Saved entries
+ + + + + + +

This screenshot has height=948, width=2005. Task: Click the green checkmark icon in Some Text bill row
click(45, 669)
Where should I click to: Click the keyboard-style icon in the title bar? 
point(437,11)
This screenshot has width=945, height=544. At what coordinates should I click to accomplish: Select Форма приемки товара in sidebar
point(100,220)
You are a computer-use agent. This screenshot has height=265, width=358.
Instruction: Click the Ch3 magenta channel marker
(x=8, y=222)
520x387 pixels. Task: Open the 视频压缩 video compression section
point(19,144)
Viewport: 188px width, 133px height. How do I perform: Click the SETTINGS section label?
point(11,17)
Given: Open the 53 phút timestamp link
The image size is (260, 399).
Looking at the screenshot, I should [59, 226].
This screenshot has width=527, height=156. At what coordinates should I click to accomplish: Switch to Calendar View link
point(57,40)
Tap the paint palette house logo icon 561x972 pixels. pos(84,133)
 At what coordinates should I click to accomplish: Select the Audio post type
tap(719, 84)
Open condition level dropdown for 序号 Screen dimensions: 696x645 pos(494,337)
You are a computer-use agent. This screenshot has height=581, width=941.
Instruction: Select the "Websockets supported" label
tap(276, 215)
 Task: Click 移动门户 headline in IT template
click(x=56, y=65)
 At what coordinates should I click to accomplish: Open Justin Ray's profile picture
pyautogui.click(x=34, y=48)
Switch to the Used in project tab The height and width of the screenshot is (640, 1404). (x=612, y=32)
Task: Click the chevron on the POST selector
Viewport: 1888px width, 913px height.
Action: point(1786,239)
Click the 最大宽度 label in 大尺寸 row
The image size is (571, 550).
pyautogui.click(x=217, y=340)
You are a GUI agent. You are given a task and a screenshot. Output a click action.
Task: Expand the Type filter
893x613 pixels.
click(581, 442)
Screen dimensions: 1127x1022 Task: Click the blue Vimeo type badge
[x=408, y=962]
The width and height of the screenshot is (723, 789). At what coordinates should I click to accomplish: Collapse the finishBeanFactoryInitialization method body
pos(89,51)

+ + + + + + +

Problem description:
Word for word, print every line above.

Result:
This screenshot has height=948, width=2005. Task: Click the green checkmark icon in Some Text bill row
click(45, 669)
Where should I click to: Click the keyboard-style icon in the title bar? 
point(437,11)
This screenshot has width=945, height=544. At what coordinates should I click to accomplish: Select Форма приемки товара in sidebar
point(100,220)
You are a computer-use agent. This screenshot has height=265, width=358.
Instruction: Click the Ch3 magenta channel marker
(x=8, y=222)
520x387 pixels. Task: Open the 视频压缩 video compression section
point(19,144)
Viewport: 188px width, 133px height. How do I perform: Click the SETTINGS section label?
point(11,17)
Given: Open the 53 phút timestamp link
The image size is (260, 399).
Looking at the screenshot, I should [59, 226].
This screenshot has width=527, height=156. At what coordinates should I click to accomplish: Switch to Calendar View link
point(57,40)
Tap the paint palette house logo icon 561x972 pixels. pos(84,133)
 At what coordinates should I click to accomplish: Select the Audio post type
tap(719, 84)
Open condition level dropdown for 序号 Screen dimensions: 696x645 pos(494,337)
You are a computer-use agent. This screenshot has height=581, width=941.
Instruction: Select the "Websockets supported" label
tap(276, 215)
 Task: Click 移动门户 headline in IT template
click(x=56, y=65)
 At what coordinates should I click to accomplish: Open Justin Ray's profile picture
pyautogui.click(x=34, y=48)
Switch to the Used in project tab The height and width of the screenshot is (640, 1404). (x=612, y=32)
Task: Click the chevron on the POST selector
Viewport: 1888px width, 913px height.
Action: point(1786,239)
Click the 最大宽度 label in 大尺寸 row
The image size is (571, 550).
pyautogui.click(x=217, y=340)
You are a GUI agent. You are given a task and a screenshot. Output a click action.
Task: Expand the Type filter
893x613 pixels.
click(581, 442)
Screen dimensions: 1127x1022 Task: Click the blue Vimeo type badge
[x=408, y=962]
The width and height of the screenshot is (723, 789). At what coordinates should I click to accomplish: Collapse the finishBeanFactoryInitialization method body
pos(89,51)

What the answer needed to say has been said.